Thankfully, measuring a patient’s AAC doesn’t require an invasive or overly expensive test. A simple X-ray will suffice, the same kind routinely used to detect osteoporosis in fact. When an X-ray is taken of a patient’s lower back, a specialist can visually measure the calcification in the patient’s abdominal aorta and plug those measurements into a scoring system. The higher the score, the more calcification, the greater the risk.

And research shows this test works. A 2021 meta-analysis of observational studies found “moderate to high-quality evidence” that advanced AAC substantially increased both a patient’s absolute and relative risk of cardiovascular disease and all-cause mortality. The authors further note that AAC detection was an “underappreciated measure” for prevention and management strategies, especially for “people with substantially higher risk of clinical cardiovascular events and poorer long-term prognosis.”

An instant prognosis

There is, however, a rub. While X-rays that can detect AAC are common, they require trained specialists to analyze and score the images. That process is expensive and time-consuming.

Enter AI. A team of researchers out of Edith Cowan University developed a neural network to analyze X-ray images for AAC build-up. After training, the neural network algorithm underwent a validation test on a dataset of about 5,000 images taken from real-world checkups. Its scores were compared with those separately provided by imaging specialists to determine accuracy.

The results showed that the AI arrived at the same score as the specialist — low, moderate, or high AAC — around 80% of the time. The AI did incorrectly diagnose some people with having high AAC when they actually had low AAC; however, that mistake only occurred 3% of the time. Joshua Lewis, the study’s principal investigator and a Heart Foundation Future Leader fellow, called the results impressive for version 1.0 of the system while noting that there was room for improvement.

“Automated assessment of the presence and extent of AAC with similar accuracy to imaging specialists provides the possibility of large-scale screening for cardiovascular disease and other conditions — even before someone has any symptoms,” Lewis said in a press release

“This will allow people at risk to make the necessary lifestyle changes far earlier and put them in a better place to be healthier in their later years,” he added.

Importantly, the AI worked remarkably fast. According to the release, it takes a human specialist anywhere from 5-15 minutes to analyze a single image. At that rate, a human could potentially perform as many as 500 analyses a day (if they are really cranking them out). Conversely, the AI can scan such images at a blistering speed of 60,000 images a day.

“Since these images and automated scores can be rapidly and easily acquired at the time of bone density testing, this may lead to new approaches in the future for early cardiovascular disease detection and disease monitoring during routine clinical practice,” Lewis said. 

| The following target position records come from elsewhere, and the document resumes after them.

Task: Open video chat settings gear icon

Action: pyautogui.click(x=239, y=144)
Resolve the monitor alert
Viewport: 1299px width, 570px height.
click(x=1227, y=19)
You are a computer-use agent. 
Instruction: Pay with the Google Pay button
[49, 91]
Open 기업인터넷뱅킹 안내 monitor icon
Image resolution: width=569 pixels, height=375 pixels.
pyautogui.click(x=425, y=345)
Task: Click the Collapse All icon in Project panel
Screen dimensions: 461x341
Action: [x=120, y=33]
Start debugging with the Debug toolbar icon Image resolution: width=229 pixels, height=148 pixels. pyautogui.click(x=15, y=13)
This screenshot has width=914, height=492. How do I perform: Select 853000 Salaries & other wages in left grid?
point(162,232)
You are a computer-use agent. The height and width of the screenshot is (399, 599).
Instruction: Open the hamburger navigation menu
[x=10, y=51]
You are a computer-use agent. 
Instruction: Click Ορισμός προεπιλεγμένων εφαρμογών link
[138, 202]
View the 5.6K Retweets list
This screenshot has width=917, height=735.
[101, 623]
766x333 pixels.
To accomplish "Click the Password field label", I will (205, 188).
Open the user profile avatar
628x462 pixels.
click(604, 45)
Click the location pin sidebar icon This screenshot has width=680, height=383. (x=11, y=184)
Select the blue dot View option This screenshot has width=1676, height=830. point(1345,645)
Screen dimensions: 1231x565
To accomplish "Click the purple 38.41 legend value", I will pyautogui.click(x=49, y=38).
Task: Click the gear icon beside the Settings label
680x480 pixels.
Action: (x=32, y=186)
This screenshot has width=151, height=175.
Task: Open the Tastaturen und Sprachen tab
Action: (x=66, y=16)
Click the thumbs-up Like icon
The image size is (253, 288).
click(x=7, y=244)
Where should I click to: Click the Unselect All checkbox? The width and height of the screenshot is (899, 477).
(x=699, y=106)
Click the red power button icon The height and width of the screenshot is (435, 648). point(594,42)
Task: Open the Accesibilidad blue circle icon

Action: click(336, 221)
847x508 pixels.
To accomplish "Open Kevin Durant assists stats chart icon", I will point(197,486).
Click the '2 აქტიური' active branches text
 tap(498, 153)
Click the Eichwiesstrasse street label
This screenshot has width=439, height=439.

The research was published in eBioMedicine, a peer-reviewed, open-access medical journal published by The Lancet.

This will allow people at risk to make the necessary lifestyle changes far earlier and put them in a better place to be healthier in their later years

Joshua Lewis, Heart Foundation Future Leader fellow

Small changes, outsized impacts?

This AI is one of a multitude in development that might one day help doctors predict patients’ risk of developing various diseases. Other teams have been hard at work developing programs to diagnose breast and pancreatic cancer, as well as other methods for diagnosing various forms of heart disease. Each one could serve as an initial screening and help people understand their risk before they start having symptoms.

We’re still a long way off from the dream of an AI that can make complex diagnoses and prescribe treatments for a range of diseases without a human backing it up  — if that day comes at all. However, bespoke AI may soon help speed up routine processes, quickly manage backlogs, and give doctors more time to spend with patients instead of screens. All of which may be more valuable in the long run — and more realistic in the short.

As Dowling and Kenny pointed out years ago: “Sometimes the simplest technologies can make a significant difference in patient care.”